Sunday, June 8, 2008

Dams, levees fail in major Indiana flooding

Disaster News Network: Coming just days after heavy rains and tornadoes ripped through Indiana, up to 10 inches of rain drenched the central part of the state Saturday, forcing hundreds from their homes and flooding interstates and highways.

A dam at Prince’s Lakes in Johnson County was overtopped and breached Saturday afternoon, and levee failures were reported in Vigo, Clay and Greene counties, according to the Indiana Department of Homeland Security. More rain was possible overnight and the State Emergency Operations Center was to remain activated through the night to support flood response operations. The forecast called for some sunshine on Sunday.

Kevin Cox with the Indiana Voluntary Organizations Active in Disasters (INVOAD) said conditions were so dangerous that state officials were asking volunteers to wait until roads and bridges were safer before beginning their relief efforts.

“Most of our counties, the roads and bridges are being washed out,” Cox said, adding that the Salvation Army also was providing shelter to storm victims. “We’re asking volunteers to please not respond for a couple of days and stay tuned to the news. This will be one of the largest cleanups in state history.”
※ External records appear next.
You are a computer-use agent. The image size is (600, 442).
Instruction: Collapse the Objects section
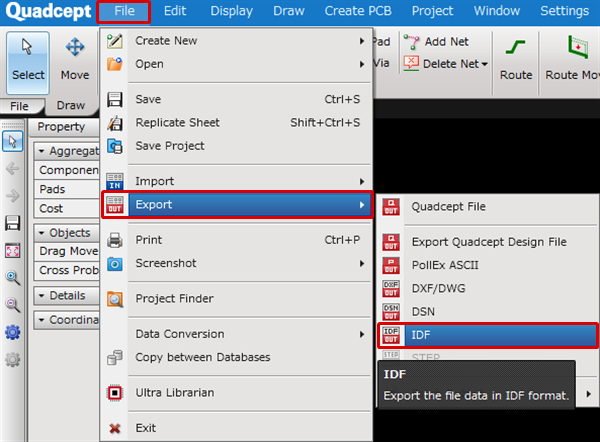(42, 232)
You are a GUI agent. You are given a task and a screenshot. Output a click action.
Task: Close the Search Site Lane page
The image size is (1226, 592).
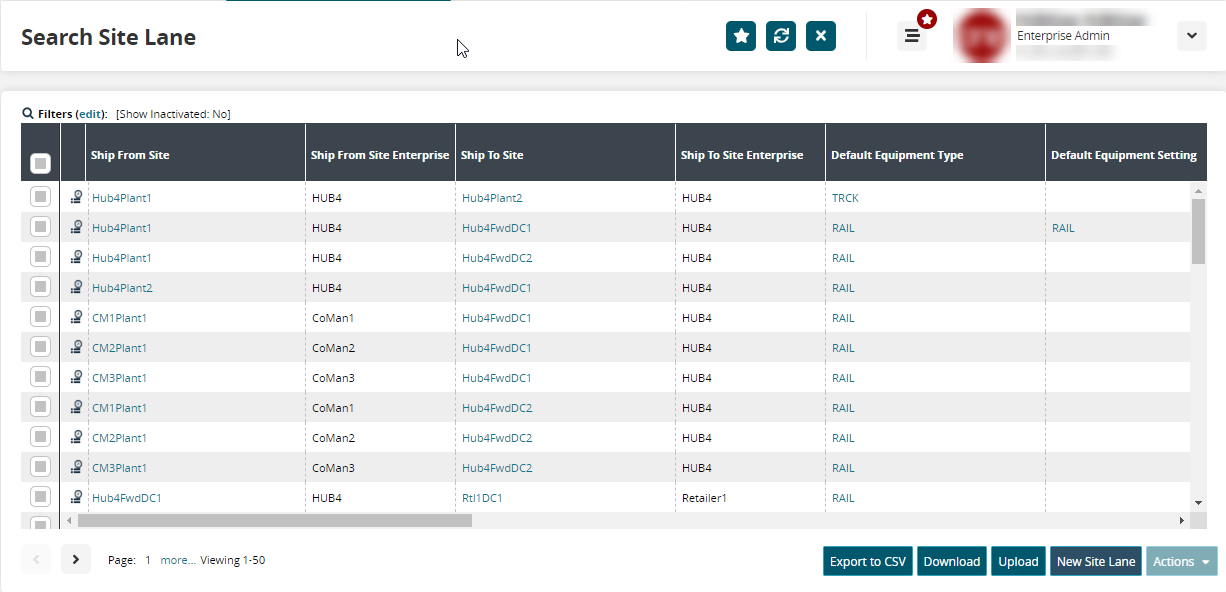click(x=821, y=36)
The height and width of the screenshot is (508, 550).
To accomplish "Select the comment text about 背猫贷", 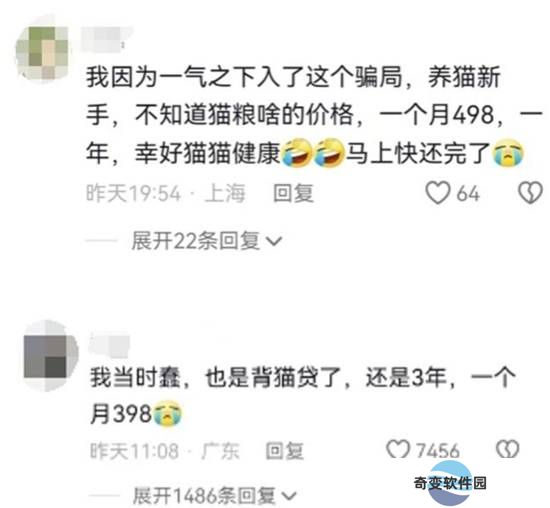I will [303, 396].
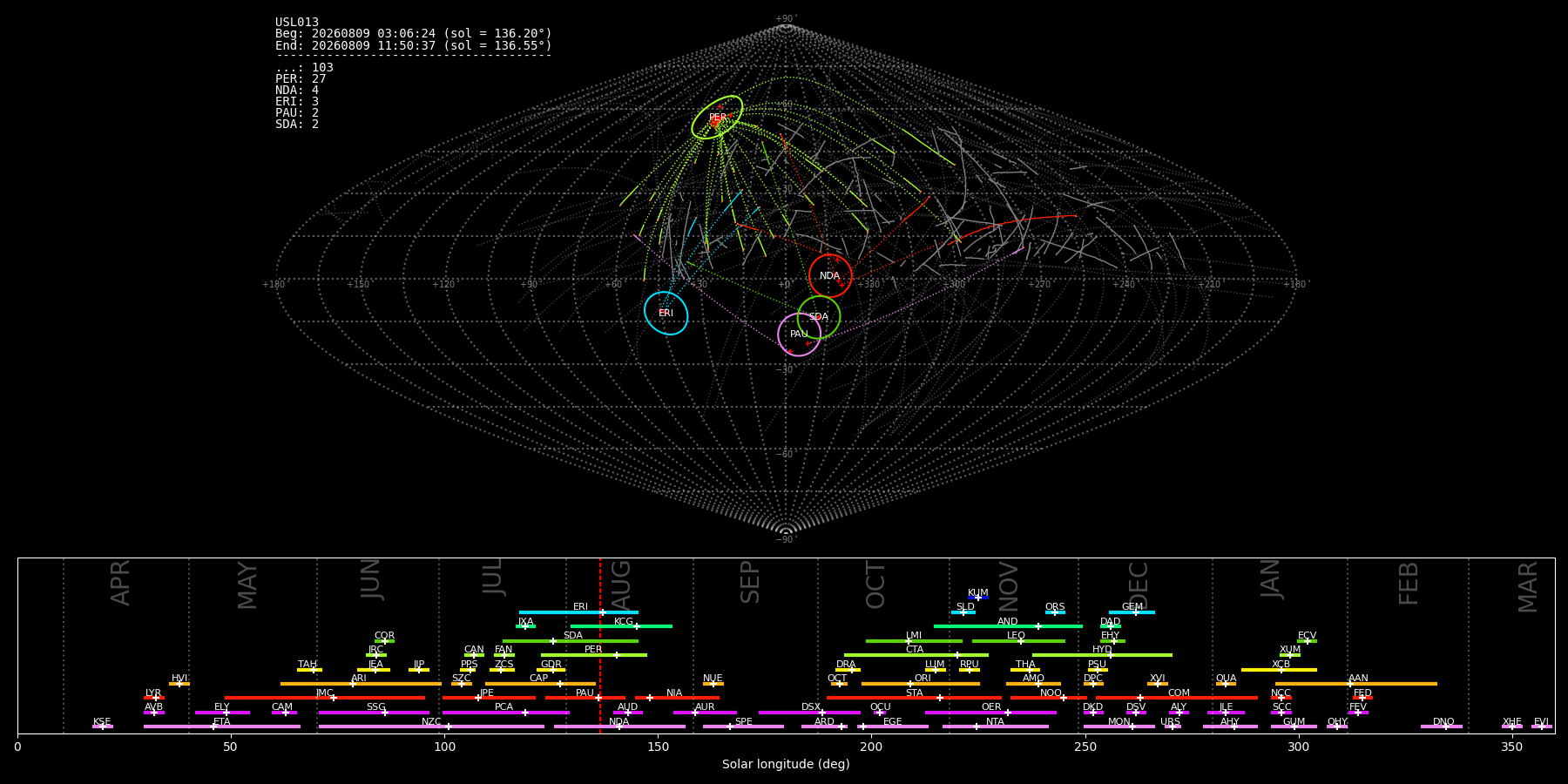The image size is (1568, 784).
Task: Click the red dashed current solar longitude line
Action: point(599,645)
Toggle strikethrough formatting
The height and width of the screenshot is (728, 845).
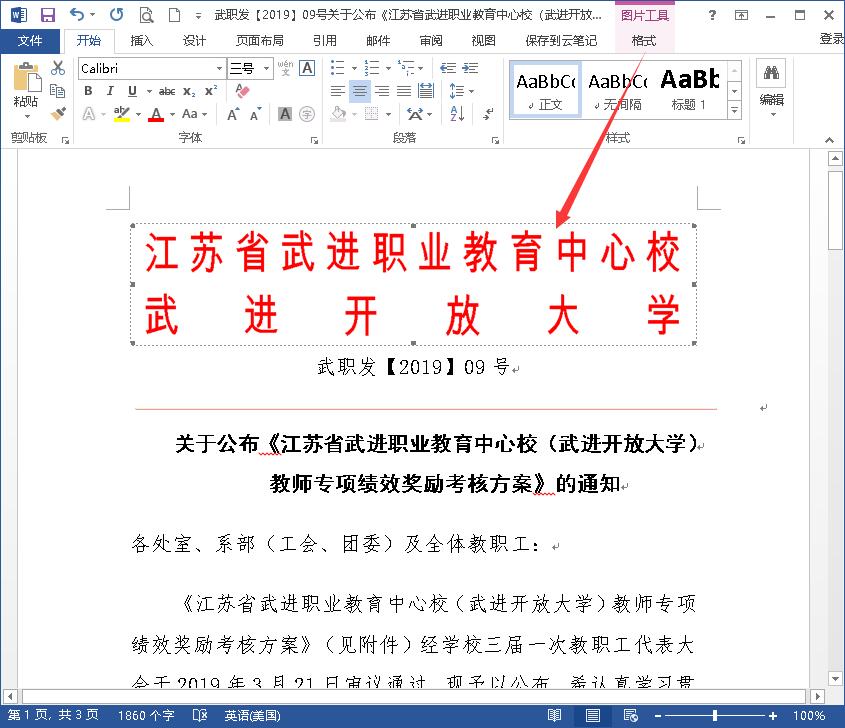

Some of the same regions and counties involved in widespread floods in January were again under water Saturday. “It was nonstop thunder, the wind and a downpour today,” said Ann Gregson, resource development manager with the American Red Cross of Greater Indianapolis. “It’s whole communities being evacuated. Main arteries are out.”…

Bloggers sometimes make puns. Rainsville, Indiana (Warren County, in an early map, via Wikimedia Commons

2 comments:

net500cg said...

I just found your blog when doing a Google on Rainsville, IN. Quite interesting.

I grew up less than 8 miles from this little town and know it very well. Since the mid 1840's a number of my ancestors either lived in or very near the town.

At one time, it was quite a bustling community, boasting as many as 14 saloons and 9 blacksmiths.

From the late 1820's until the mid 1860's, Rainsville, was a thriving community at the edge of the western frontier. The Erie Canal however, was the initial 'knife-in-its-heart' leading to its eventual demise. The railroad's run, though promised to run right through Rainsville, never materialized there, but ran farther to the south and west. This was the final straw and Rainsville remained only a 'What if..' in the annals of western frontier potential.

Even though Rainsville had nothing to do with the rain event of this year's Hoosier flooding, it still gets kidded for its name. Guess that is expected. It's happened a lot before and will continue to until it's totally forgotten.

les

Brian Thomas said...

Hi, Les,

It's always a pleasure when someone's past connects with the present. I unknowingly picked up on a hoary joke from your past in doing my image search.